Le paysage politique haïtien est secoué par des accusations explosives. Fritz Alphonse Jean, le conseiller président et représentant l’Accord de Montana au Conseil Présidentiel de Transition (CPT), est passé du statut de critique virulent à celui de cible de menaces et d’allégations, une situation qu’il attribue à son franc-parler contre le gouvernement en place et, selon lui, à l’ingérence de puissances étrangères.
M. Jean a formellement réfuté les allégations des autorités américaines le visant, tout en pointant du doigt la communauté internationale et l’équipe dirigeante actuelle. L’ancien gouverneur de la banque centrale affirme avoir été personnellement la cible de menaces de sanctions, y compris contre sa famille, de la part d’un ambassadeur étranger. Pour étayer la gravité de ses propos, il a présenté des captures d’écran de messages WhatsApp lors d’une récente intervention.
Selon M. Jean, ces menaces découlent directement de sa prise de position ferme contre le Premier ministre, Alix Didier Fils-Aimé, qu’il a publiquement qualifié d’incompétent, et de sa volonté affichée de contribuer à son remplacement. « Pour avoir demandé des comptes au gouvernement en place, j’ai subi tantôt des menaces provenant de l’ambassade américaine et du Canada », a-t-il martelé, affirmant que la critique de la gestion du pays est la véritable raison pour laquelle Washington l’accuserait, à tort selon lui, de soutenir des gangs. Il y voit une bataille pour la dignité et la souveraineté d’Haïti.

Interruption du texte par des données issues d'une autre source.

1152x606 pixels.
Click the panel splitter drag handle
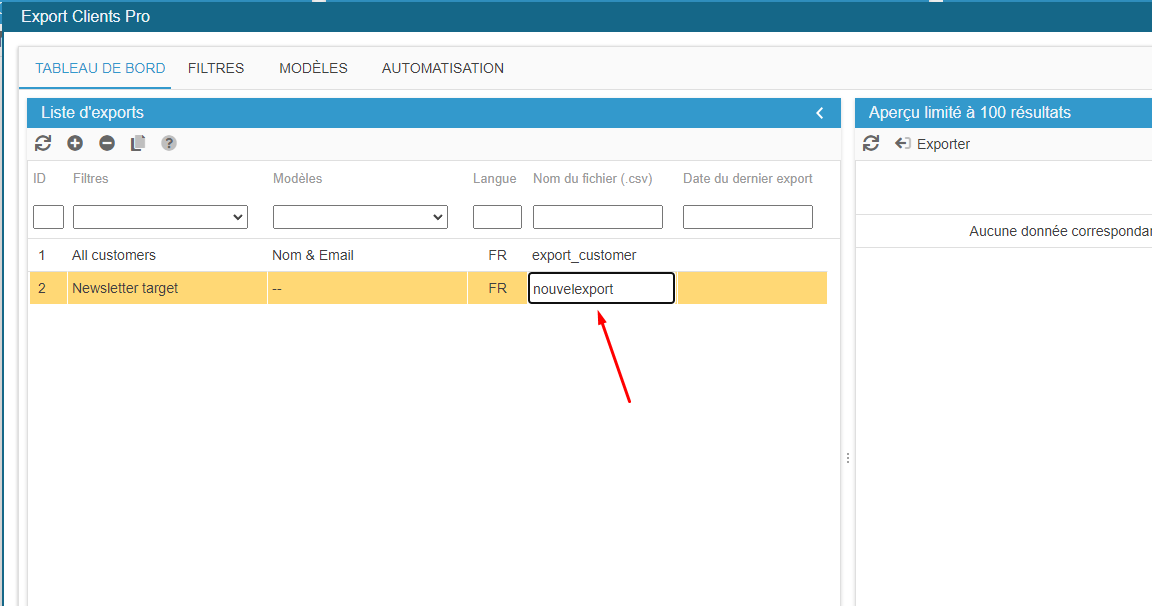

L’accusation de soutien à des gangs armés est un point de friction majeur, M. Jean la percevant comme une tactique visant à le discréditer pour avoir dénoncé l’inaction gouvernementale.
La position de M. Jean résonne avec la frustration populaire face à l’incapacité du gouvernement à répondre aux crises nationales. L’article souligne la passivité du pouvoir exécutif face à des problèmes critiques :Pénurie d’électricité chronique; absence d’accompagnement psychosocial pour les déplacés internes fuyant la violence des gangs armés; manque de plan concret pour résoudre l’insécurité galopante et l’absence d’aide gouvernementale significative pour les victimes de la tempête Melissa dans le Grand Sud.

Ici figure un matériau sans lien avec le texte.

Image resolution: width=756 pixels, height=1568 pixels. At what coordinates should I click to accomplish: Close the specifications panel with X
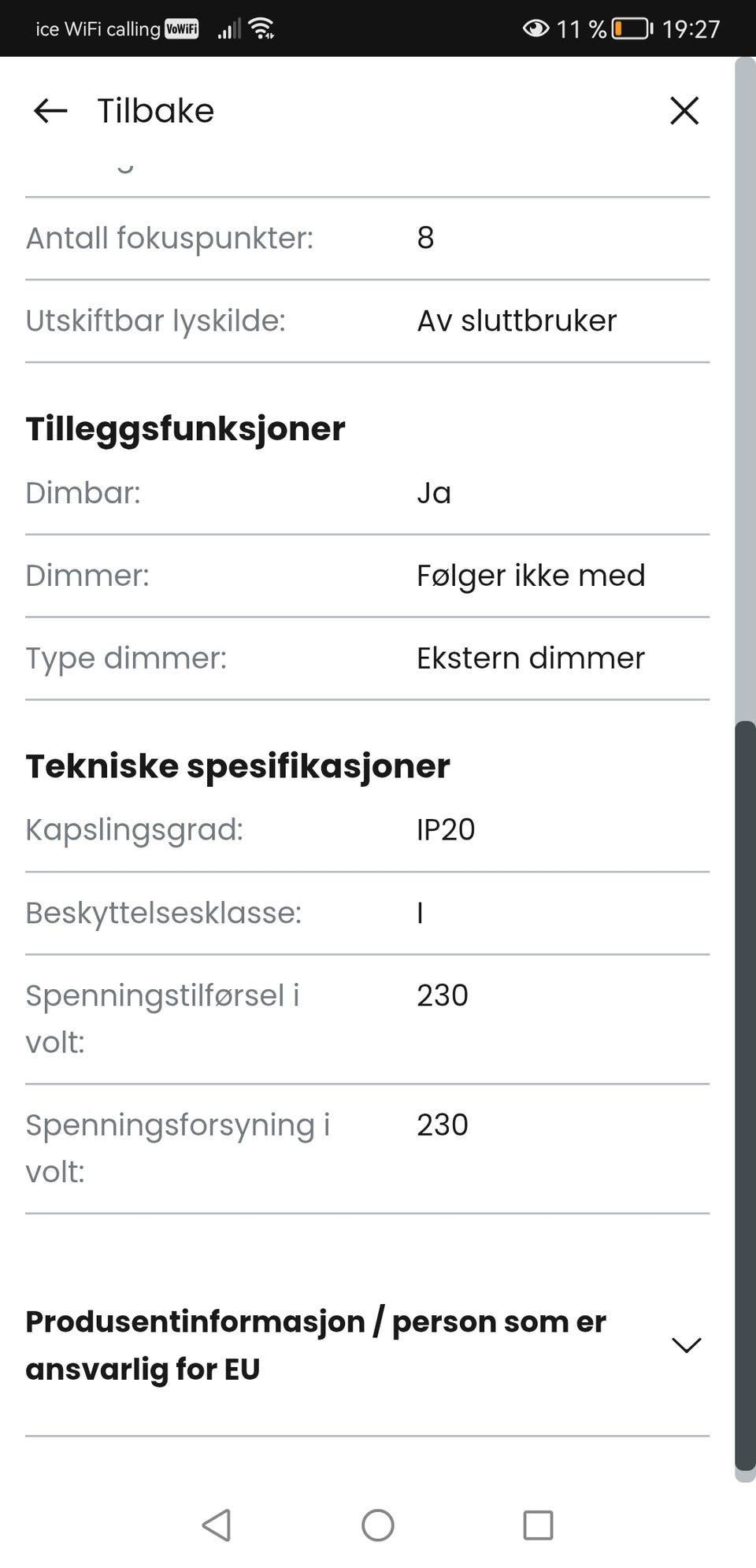click(684, 111)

Malgré ce bilan perçu comme largement insuffisant, le Premier ministre Alix Didier Fils-Aimé demeure en poste et, fait notable, continue de recevoir le soutien total de la communauté internationale. Ce contraste saisissant a conduit plusieurs observateurs à s’interroger sur les priorités réelles des puissances étrangères.D’un coup, le conseiller présidentiel Fritz Alphonse Jean, le seul à critiquer ouvertement, devient la cible à abattre.
« On assiste à une inversion troublante des priorités. L’insécurité fait rage, les gens meurent de faim ou fuient leurs maisons, et le gouvernement est soutenu. Mais dès qu’un leader tente de changer le cap, il est immédiatement menacé de sanctions », déclare Stanley Joseph, le coordonateur d’une organisme de droit humain dans le Sud.
Pour M. Jean et ses partisans, cette situation met en lumière une bataille pour la souveraineté nationale. Si les critiques constructives et les appels à la redevabilité sont sanctionnés par des pressions étrangères, la marge de manœuvre des dirigeants haïtiens pour servir les intérêts de leur peuple se réduit à néant.
Ce face-à-face entre un conseiller présidentiel déterminé et les allégations de puissances étrangères, sur fond d’inaction gouvernementale, place le CPT et l’avenir de la transition haïtienne dans une zone de turbulences politiques intenses.